Rhetta stepped away, sliding the pot back onto the burner. “We’ll manage,” she said firmly. “We’ll have to.”
“You mentioned a grandson.”
“Ray,” she said, suddenly looking very tired. “He never thought much of Honey. Very pious, my Ray. Reverend of the Living Water Tabernacle. His wife, Ellen, plays the organ on Sundays. And oh, wasn’t she green with envy when Honey started popping up in church with all her fancy clothes. And Honey loved every minute. I know that sounds petty. And it is. I’m not making excuses for the girl. What she did was wrong, but I’m guessing you have no idea what it’s like to grow up in a town like this, to see how the rest of the world lives and know there’s no chance you’ll ever have that kind of life—or much of any life, really, unless you count raising a passel of kids in a double-wide. But Honey knew it. So did her mother. Which is why I suppose they both got out the first chance they got.”
For one terrible instant, Christy-Lynn flashed back to the night she had been ushered into a hospital room to find her mother lying there with her face sewn up, promising that when she got out of jail things would go back to the way they were. In her whole life, she’d never been more afraid than the night her mother made that promise. Yes, she did have an idea what it was like. Much more than an idea. In that, at least, she and Honey had had something in common.
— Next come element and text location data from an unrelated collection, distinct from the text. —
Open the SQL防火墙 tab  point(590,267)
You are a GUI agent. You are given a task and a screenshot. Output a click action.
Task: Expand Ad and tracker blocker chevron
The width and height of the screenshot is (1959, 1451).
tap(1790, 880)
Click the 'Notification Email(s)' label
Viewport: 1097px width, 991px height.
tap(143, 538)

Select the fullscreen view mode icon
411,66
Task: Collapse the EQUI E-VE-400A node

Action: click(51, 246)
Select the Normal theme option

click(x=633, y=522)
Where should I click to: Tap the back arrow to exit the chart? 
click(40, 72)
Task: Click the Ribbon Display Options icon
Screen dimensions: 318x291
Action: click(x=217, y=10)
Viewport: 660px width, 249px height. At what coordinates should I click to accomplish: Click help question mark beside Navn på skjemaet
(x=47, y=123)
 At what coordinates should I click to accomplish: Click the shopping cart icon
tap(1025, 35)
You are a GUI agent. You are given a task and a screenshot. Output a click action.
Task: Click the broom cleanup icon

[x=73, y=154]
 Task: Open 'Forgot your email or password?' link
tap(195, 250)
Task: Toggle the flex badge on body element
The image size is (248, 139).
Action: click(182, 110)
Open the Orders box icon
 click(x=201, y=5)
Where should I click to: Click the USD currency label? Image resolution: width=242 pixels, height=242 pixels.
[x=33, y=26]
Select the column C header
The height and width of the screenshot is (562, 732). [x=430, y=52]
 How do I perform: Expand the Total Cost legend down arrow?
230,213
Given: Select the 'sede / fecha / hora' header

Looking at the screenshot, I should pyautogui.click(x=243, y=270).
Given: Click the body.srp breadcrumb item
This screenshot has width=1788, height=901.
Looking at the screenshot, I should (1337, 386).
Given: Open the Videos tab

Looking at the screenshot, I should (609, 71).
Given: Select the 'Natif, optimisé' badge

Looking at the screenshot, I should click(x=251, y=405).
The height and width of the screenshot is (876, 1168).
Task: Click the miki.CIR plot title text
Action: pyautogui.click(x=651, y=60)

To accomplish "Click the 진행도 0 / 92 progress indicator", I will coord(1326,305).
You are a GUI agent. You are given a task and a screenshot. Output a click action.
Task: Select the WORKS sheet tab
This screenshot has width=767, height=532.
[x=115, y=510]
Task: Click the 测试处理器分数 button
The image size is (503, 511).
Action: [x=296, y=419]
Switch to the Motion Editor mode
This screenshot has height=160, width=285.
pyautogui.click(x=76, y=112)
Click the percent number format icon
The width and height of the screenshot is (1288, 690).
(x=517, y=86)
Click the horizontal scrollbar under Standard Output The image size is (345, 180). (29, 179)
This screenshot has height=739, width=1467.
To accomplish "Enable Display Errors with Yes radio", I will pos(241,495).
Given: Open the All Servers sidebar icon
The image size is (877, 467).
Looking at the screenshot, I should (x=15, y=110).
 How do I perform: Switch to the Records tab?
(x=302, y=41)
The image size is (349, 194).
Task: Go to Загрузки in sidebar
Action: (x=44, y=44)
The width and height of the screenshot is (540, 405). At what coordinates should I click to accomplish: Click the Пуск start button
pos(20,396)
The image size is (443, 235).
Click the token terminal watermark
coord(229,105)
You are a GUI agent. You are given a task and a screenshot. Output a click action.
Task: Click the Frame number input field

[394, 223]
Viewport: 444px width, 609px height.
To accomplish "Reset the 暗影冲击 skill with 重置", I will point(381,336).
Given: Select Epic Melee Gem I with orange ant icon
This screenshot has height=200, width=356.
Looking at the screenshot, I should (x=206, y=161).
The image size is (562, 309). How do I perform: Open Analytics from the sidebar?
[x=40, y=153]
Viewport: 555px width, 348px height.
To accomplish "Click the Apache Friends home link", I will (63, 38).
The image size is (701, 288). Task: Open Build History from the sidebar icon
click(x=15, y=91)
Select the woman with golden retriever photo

Rhetta was back in her chair now, stirring sugar into her freshened mug, her eyes clouded and far away. Christy-Lynn watched her for what felt like a long time, trying to figure out the best way to frame her next question.
“Did they ever talk about getting married?” she said finally, because there was no best way.
“You mean was Stephen planning to ask you for a divorce?”
Christy-Lynn looked down at her hands, wrapped a little too tightly around her mug. “Yes.”
“Not that I ever heard. And I’m not sure Honey really cared about a ring. I think she liked having all the benefits of being married to a rich man without any of the responsibility. That’s why Iris coming along knocked her for such a loop.”
Christy-Lynn gnawed at her lip, weighing another awkward question. “You don’t think she got pregnant so Stephen would marry her?”
Rhetta’s eyes widened. “You mean to trap him? Good grief, no. It was Honey who ended up getting trapped with that baby. Stupid girl. She talked about, you know . . . not having it. It was Stephen who talked her out of that.”